A la base de la plus déjantée des œuvres cinématographiques, deux hommes : John « Ole » Olsen and Harold « Chic » Johnson, nés respectivement en 1892 et 1891. Ces deux compères trimballent déjà leurs numéros comiques depuis plus de vingt ans au moment d’imaginer un spectacle de scène qui puisse révolutionner tout ce que l’on avait vu jusque là. Champions du vaudeville à l’américaine – sorte de mélange de variétés, de music-hall, de numéros de cabaret et de monologues comiques – Olsen et Johnson avaient écumé les scènes d’Australie, de Grande-Bretagne et, bien sûr des Etats-Unis pendant toutes les années 20 avant de venir frotter leur génie humoristique à l’univers du cinéma dès que celui-ci apprit à parler au début des années 30. Ils reviennent néanmoins à la scène pour ce Hellzapoppin’ qui débutera sur les planches du théâtre de la 46ème rue à Broadway le 22 septembre 1938. Sur des musiques et des textes de Sammy Fain et Charles Tobias, le show tiendra trois ans, cumulant 1404 représentations. Le spectacle est devenu culte quasi instantanément. L’idée de base du show ? Abattre le quatrième mur ! Cette cloison virtuelle qui sépare les spectateurs de la scène et permet à la fiction jouée d’être prise pour la réalité par le public via une adhésion réciproque des deux parties. Le spectacle est basé sur une improvisation soutenue, un rythme endiablé, de l’humour à couper au couteau, des gags très visuels, des numéros musicaux de haute tenue et des coups de feu à répétition lancés par les deux compères Olsen et Johnson, omniprésents et se baladant sans cesse parmi le public. Bien sûr, une partie de la critique snobe un peu l’humour premier degré mais pas le public qui en redemande chaque soir. Ce parti pris de folie et d’abattre le 4ème mur sera non seulement conservé mais développé et adapté au nouveau format qu’est le cinéma lors de l’adaptation du spectacle pour l’écran.

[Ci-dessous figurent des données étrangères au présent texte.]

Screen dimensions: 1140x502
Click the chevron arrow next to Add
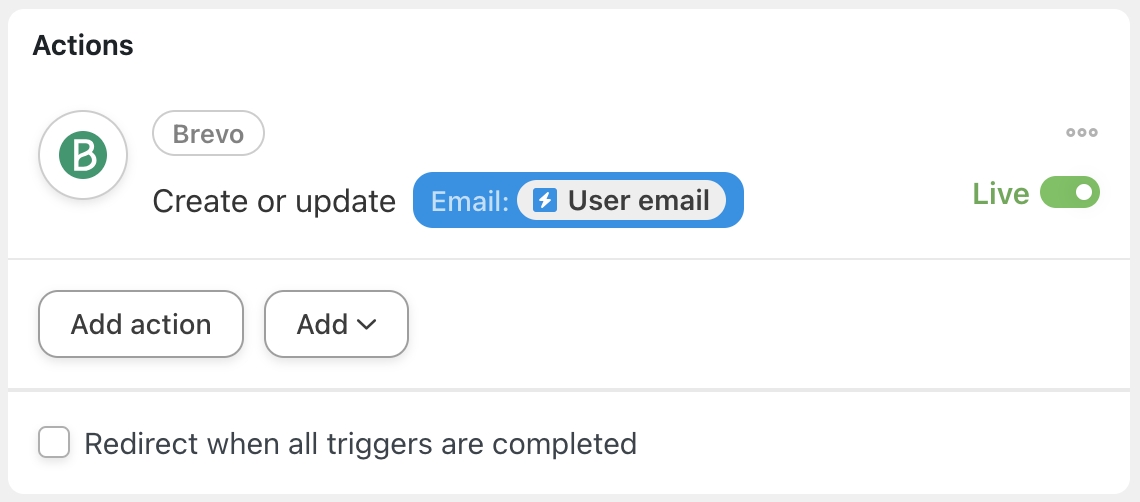[366, 324]
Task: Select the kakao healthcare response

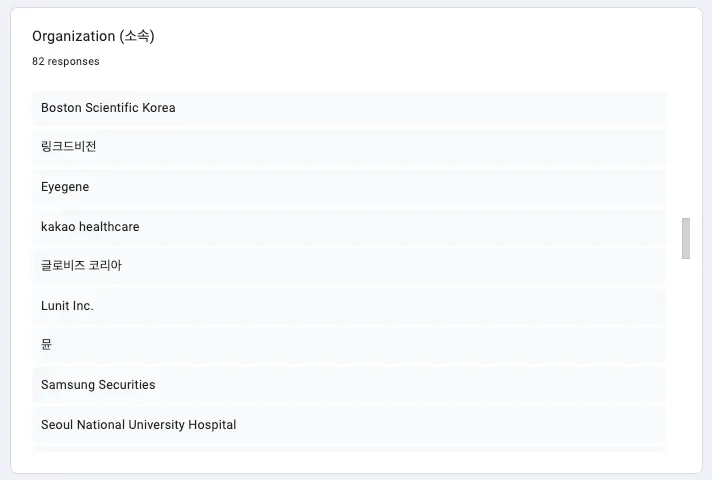Action: coord(349,227)
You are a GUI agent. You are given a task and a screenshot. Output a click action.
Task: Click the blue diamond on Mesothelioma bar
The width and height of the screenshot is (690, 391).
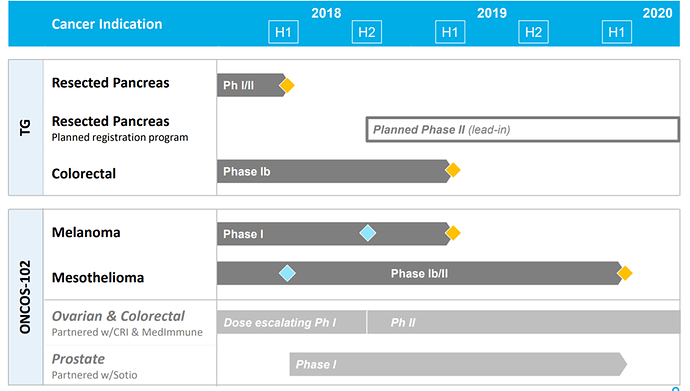tap(287, 273)
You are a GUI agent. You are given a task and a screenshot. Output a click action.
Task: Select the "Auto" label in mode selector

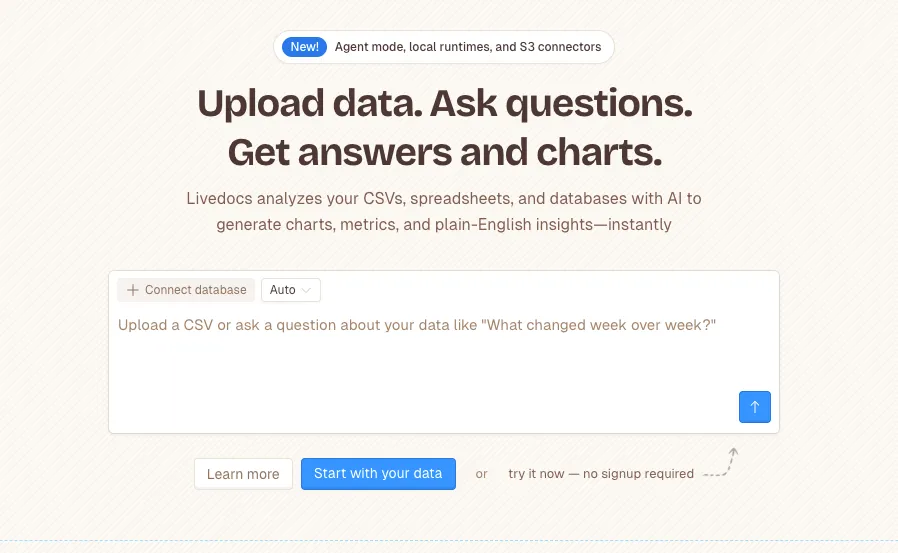[282, 290]
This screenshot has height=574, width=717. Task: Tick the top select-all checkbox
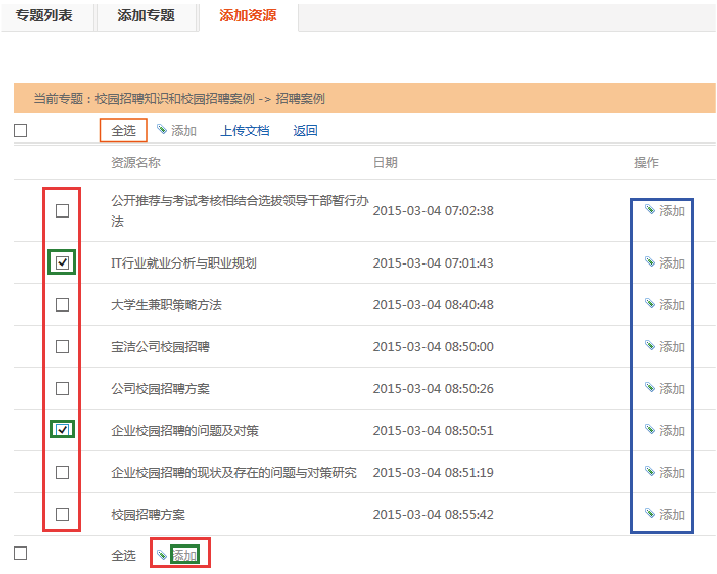pos(21,130)
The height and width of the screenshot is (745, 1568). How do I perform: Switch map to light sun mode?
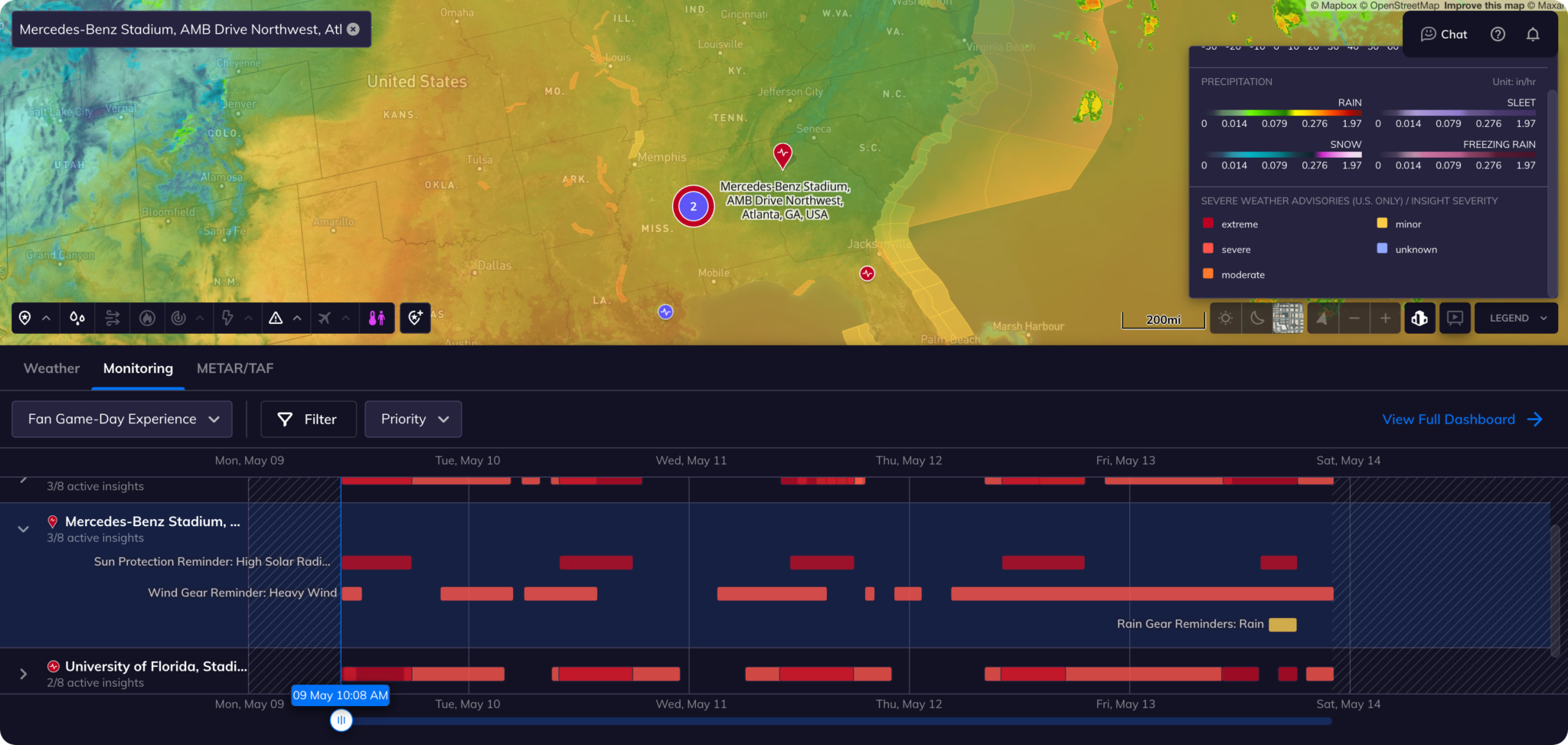coord(1226,318)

Tourné sur quatre mois et achevé trois semaines avant l’attaque japonaise sur Pearl Harbour (7 décembre 1941), le film sort sur les écrans presque dans la foulée, le jour de Noël. On ne le découvrira avec ravissement en France qu’en février 1947. Naturellement, les auteurs et vedettes – mais aussi producteurs – du spectacle de Broadway, Olsen et Johnson, reprennent leurs – vrais – rôles à l’écran. Les pontes de la Universal, studio qui produit le film, ont exigé qu’on intègre au film une histoire qui se tienne et que le spectateur puisse suivre. On va donc bricoler un semblant de fil conducteur : le tournage du film Hellzapoppin’ agrémenté d’une histoire sentimentale à trois dont tout spectateur un tant soi peu sensé se moquera éperdument. Ce « cahier des charges » imposé aux auteurs du film est d’ailleurs intégré à la trame. Après un début – délirant bien sûr, avec diables en enfer rôtissant à la broche des jeunes femmes légèrement vêtues ! – un producteur argumente avec véhémence sur la nécessité d’une histoire. Sans histoire d’amour, précise-t-il, pas de film ! Nous sommes à Hollywood, certaines règles de base doivent être respectées…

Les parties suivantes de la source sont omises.